Output the lines below from the line with "922x559 pixels. How" up to and including the line with "The image size is (369, 802). click(297, 74)", copying each one without any change.

[Records for locating described items]
[Start]

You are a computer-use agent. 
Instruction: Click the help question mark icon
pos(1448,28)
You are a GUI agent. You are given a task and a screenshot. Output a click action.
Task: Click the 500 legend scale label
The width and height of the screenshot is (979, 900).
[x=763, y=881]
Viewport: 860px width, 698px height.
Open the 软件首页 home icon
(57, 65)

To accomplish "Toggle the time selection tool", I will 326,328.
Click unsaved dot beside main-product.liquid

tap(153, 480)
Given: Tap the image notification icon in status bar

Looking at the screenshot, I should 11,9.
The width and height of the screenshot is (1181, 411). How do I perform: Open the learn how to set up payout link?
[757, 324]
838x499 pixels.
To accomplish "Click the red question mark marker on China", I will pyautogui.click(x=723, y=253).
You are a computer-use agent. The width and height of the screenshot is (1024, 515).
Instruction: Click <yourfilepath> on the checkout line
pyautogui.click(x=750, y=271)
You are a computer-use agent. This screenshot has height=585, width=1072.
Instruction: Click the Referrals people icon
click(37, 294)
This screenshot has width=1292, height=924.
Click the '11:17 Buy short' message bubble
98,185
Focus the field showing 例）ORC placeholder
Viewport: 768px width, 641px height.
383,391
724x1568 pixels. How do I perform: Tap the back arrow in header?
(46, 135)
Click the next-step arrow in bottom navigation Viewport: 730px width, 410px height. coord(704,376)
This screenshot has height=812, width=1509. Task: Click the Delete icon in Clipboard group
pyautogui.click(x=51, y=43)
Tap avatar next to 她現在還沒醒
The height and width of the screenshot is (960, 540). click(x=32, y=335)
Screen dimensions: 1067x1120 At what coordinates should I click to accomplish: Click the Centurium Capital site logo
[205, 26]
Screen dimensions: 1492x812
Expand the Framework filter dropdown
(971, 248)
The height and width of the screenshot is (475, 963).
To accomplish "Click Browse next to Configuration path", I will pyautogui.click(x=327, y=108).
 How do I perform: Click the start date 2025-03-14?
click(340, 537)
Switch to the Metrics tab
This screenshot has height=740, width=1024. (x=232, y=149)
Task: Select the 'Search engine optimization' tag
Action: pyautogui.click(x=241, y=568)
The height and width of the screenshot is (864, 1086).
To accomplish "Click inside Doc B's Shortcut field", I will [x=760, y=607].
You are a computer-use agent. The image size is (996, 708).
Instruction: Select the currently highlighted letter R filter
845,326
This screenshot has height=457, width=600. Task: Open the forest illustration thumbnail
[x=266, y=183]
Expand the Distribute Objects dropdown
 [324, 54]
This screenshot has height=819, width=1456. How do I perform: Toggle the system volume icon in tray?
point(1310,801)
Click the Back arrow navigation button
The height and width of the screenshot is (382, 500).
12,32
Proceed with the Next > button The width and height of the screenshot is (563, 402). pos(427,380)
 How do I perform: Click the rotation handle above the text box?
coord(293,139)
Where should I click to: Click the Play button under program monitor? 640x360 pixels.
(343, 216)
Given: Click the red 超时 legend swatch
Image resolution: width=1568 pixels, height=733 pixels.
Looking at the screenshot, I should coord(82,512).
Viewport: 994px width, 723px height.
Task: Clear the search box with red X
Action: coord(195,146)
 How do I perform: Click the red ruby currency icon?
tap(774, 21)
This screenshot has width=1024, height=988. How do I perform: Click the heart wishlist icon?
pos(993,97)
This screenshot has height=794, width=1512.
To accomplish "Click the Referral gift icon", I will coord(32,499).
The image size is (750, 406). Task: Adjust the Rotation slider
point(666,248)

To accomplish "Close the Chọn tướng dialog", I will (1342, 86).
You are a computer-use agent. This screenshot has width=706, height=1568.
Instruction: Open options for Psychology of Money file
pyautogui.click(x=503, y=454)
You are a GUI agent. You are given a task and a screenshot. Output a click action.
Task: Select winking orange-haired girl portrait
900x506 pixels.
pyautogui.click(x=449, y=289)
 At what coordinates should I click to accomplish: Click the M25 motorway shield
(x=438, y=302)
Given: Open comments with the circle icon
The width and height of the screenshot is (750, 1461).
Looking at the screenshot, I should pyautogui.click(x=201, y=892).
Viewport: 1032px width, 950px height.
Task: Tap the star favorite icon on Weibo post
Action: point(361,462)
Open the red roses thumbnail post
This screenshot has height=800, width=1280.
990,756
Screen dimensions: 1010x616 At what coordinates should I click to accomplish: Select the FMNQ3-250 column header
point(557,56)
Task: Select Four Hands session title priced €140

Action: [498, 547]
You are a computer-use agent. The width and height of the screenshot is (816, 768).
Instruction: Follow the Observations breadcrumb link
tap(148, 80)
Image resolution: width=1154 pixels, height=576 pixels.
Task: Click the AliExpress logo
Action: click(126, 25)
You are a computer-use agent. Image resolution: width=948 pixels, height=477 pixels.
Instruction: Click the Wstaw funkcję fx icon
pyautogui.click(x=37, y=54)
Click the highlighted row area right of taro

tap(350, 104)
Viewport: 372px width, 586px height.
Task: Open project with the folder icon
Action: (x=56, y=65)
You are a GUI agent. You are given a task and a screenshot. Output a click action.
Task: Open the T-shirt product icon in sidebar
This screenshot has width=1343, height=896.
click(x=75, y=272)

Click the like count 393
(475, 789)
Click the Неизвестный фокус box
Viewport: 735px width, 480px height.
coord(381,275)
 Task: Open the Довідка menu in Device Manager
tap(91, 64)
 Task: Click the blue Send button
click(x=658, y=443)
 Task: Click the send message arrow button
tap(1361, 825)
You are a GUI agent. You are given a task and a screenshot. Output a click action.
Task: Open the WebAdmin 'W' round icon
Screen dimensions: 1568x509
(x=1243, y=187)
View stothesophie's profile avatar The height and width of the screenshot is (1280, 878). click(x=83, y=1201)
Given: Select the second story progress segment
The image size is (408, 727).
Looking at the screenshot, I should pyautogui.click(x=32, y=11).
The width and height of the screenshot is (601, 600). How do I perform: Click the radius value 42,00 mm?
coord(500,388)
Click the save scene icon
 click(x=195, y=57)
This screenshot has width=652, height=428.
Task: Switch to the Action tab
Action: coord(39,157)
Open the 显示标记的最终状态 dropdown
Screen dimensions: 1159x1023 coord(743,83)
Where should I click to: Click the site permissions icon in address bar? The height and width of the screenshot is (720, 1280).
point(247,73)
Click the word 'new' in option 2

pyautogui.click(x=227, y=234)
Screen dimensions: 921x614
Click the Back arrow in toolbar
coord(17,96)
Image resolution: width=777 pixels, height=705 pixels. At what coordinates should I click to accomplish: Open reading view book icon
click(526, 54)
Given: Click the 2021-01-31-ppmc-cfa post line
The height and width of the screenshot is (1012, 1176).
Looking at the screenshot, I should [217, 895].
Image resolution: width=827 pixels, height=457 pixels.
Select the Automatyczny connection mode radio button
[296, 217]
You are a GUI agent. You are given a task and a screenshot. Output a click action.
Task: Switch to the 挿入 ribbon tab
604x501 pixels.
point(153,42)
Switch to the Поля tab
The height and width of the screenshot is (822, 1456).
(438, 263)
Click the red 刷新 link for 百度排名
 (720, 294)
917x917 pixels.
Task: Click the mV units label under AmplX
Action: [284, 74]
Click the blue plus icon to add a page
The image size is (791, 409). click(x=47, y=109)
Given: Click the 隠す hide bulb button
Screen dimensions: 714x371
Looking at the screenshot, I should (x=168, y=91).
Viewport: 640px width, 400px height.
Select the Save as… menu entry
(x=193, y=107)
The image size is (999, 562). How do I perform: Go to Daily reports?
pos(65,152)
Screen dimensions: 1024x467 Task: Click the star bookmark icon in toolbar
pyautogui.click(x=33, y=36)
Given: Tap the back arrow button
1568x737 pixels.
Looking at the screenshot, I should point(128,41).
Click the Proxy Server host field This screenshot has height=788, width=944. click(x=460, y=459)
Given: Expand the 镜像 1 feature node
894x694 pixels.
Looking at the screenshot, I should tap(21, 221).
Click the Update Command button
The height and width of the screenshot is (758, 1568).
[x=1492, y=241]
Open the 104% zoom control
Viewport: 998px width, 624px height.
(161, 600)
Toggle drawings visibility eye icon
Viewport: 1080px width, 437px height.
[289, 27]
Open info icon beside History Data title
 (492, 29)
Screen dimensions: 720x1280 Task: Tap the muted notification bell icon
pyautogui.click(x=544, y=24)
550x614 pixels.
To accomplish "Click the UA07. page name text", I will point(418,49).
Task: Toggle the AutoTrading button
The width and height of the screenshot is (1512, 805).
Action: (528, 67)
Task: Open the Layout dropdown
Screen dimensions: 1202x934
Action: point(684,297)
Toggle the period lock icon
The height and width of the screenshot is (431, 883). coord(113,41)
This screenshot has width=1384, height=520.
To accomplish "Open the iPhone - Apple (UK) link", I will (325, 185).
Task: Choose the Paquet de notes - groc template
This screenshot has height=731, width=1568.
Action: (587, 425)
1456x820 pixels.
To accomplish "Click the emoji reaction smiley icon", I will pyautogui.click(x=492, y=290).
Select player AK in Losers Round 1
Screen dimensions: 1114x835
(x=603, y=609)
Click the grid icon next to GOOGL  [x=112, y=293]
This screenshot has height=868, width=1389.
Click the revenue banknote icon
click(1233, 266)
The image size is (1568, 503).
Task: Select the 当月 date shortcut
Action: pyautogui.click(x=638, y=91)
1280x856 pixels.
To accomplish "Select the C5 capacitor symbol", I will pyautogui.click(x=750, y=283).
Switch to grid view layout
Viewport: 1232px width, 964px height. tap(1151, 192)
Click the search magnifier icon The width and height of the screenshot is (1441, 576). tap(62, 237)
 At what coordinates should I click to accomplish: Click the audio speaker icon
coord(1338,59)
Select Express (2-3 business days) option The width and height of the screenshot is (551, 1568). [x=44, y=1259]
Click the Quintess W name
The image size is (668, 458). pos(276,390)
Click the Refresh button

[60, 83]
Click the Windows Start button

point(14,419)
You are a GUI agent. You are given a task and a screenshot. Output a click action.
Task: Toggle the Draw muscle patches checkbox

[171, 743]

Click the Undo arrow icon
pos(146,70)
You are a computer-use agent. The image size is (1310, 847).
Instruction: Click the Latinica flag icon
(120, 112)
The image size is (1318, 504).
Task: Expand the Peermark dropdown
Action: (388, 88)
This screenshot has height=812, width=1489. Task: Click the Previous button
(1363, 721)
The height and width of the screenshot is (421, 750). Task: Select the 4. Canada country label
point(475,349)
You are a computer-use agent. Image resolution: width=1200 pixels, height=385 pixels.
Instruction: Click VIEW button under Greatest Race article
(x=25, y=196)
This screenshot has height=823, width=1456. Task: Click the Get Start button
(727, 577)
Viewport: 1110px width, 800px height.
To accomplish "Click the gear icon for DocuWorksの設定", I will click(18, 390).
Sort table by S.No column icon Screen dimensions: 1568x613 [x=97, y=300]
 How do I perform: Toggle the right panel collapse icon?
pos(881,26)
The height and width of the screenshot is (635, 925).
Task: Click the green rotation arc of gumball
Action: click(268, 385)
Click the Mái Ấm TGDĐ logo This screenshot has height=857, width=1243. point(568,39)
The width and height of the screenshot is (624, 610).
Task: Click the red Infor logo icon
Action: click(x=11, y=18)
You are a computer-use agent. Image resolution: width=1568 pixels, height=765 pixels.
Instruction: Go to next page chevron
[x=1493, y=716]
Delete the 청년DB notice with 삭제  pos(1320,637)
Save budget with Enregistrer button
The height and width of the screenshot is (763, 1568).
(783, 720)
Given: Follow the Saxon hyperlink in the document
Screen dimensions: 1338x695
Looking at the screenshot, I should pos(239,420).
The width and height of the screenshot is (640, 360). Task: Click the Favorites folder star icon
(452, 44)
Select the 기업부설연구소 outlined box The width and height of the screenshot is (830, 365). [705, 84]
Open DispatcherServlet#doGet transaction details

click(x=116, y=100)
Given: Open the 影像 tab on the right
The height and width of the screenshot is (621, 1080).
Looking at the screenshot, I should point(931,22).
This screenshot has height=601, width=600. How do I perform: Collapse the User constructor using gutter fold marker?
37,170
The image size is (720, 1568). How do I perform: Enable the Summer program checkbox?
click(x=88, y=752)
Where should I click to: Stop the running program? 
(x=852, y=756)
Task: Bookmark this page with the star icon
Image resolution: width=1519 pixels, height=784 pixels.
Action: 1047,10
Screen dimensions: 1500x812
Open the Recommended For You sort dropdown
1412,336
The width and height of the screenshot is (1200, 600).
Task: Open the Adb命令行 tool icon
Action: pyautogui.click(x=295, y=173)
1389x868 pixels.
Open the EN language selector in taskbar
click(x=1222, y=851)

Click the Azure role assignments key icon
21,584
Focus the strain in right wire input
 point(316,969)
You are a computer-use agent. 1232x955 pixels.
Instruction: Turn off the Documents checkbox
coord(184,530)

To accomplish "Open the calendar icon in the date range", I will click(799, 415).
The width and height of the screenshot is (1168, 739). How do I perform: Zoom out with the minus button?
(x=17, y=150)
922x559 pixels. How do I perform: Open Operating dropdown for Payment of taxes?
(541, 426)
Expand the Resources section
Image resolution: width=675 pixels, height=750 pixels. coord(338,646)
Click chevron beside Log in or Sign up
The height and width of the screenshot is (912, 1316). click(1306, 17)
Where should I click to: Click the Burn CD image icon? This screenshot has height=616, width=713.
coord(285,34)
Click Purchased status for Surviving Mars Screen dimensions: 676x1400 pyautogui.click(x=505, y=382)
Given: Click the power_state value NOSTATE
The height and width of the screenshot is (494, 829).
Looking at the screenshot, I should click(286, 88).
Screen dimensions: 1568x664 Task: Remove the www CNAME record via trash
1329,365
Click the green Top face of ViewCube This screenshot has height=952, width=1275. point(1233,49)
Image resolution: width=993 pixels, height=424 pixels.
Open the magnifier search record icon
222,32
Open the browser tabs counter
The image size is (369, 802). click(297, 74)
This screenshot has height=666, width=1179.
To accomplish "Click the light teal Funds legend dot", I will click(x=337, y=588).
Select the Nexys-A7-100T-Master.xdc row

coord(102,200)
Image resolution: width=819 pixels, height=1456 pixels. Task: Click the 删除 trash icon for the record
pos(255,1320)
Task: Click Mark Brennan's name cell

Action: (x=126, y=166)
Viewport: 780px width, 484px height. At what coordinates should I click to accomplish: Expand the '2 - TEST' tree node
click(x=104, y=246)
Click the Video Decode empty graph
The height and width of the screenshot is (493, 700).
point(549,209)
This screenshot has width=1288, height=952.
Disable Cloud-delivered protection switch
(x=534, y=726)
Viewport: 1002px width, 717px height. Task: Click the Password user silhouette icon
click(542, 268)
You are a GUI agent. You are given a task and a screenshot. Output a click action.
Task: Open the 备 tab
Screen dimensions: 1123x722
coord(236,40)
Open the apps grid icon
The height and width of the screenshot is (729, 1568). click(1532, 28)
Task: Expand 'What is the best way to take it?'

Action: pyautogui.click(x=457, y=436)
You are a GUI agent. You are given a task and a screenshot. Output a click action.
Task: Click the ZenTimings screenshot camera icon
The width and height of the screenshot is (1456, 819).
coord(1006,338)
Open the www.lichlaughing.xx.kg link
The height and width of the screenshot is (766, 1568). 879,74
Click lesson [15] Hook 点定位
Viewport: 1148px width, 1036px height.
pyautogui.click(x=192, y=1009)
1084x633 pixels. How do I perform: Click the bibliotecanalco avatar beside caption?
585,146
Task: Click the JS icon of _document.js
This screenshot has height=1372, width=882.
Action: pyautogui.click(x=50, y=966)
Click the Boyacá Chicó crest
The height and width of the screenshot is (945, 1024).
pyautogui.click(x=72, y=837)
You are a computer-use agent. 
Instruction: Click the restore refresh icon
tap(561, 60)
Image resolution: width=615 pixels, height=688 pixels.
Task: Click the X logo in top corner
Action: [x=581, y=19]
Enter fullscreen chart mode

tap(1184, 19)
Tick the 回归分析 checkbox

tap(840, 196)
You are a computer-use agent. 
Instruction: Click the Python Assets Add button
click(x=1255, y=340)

[End]

■ **WORKED SOLUTION**:
922x559 pixels. How do I perform: Open Operating dropdown for Payment of taxes?
(541, 426)
Expand the Resources section
Image resolution: width=675 pixels, height=750 pixels. coord(338,646)
Click chevron beside Log in or Sign up
The height and width of the screenshot is (912, 1316). click(1306, 17)
Where should I click to: Click the Burn CD image icon? This screenshot has height=616, width=713.
coord(285,34)
Click Purchased status for Surviving Mars Screen dimensions: 676x1400 pyautogui.click(x=505, y=382)
Given: Click the power_state value NOSTATE
The height and width of the screenshot is (494, 829).
Looking at the screenshot, I should click(286, 88).
Screen dimensions: 1568x664 Task: Remove the www CNAME record via trash
1329,365
Click the green Top face of ViewCube This screenshot has height=952, width=1275. point(1233,49)
Image resolution: width=993 pixels, height=424 pixels.
Open the magnifier search record icon
222,32
Open the browser tabs counter
The image size is (369, 802). click(297, 74)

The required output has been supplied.